What is expected ▸ Below are the records. Gather each line that holds "will".
══ Dataset records ══
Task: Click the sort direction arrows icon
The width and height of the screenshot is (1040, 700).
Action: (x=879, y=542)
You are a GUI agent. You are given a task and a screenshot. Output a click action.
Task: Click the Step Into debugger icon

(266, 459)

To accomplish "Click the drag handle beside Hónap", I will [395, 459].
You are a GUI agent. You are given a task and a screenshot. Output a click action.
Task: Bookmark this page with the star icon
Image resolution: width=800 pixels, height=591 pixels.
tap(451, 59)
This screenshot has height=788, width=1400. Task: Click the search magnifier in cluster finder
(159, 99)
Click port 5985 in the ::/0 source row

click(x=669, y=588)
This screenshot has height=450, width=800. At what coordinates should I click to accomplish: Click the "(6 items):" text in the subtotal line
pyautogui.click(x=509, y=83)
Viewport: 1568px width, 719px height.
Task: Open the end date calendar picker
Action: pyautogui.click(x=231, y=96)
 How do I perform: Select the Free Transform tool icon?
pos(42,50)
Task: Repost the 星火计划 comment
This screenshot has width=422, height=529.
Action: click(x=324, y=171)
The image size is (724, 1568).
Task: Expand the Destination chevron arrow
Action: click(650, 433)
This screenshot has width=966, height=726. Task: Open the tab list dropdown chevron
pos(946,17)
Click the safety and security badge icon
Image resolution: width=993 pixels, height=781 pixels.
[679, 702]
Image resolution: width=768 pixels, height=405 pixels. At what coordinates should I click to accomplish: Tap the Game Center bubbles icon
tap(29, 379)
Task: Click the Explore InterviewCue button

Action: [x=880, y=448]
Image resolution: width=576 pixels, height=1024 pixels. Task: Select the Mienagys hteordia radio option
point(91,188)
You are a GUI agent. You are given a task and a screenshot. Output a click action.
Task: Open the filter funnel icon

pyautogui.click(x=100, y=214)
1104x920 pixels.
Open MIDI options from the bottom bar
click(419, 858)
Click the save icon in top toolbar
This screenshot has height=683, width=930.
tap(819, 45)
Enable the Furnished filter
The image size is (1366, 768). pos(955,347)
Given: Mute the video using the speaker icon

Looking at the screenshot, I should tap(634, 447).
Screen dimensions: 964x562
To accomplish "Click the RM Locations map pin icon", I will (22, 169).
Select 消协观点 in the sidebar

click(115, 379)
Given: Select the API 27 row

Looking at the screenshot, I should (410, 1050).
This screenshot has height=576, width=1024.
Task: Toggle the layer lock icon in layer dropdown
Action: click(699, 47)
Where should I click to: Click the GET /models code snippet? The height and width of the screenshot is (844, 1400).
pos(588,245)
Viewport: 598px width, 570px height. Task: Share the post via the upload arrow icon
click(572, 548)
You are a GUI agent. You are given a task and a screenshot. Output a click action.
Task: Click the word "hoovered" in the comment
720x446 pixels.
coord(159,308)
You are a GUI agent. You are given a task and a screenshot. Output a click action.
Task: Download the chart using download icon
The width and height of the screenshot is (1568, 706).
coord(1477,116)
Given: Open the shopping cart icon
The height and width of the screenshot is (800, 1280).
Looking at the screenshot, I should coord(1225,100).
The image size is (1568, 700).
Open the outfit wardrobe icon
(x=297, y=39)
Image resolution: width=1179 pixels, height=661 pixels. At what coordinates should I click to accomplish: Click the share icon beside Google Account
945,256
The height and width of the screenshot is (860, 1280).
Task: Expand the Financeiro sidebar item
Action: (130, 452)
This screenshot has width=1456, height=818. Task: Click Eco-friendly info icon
═══
Your response ▸
To accomplish "Click the drag handle beside Hónap", I will [395, 459].
To accomplish "Click the RM Locations map pin icon", I will (22, 169).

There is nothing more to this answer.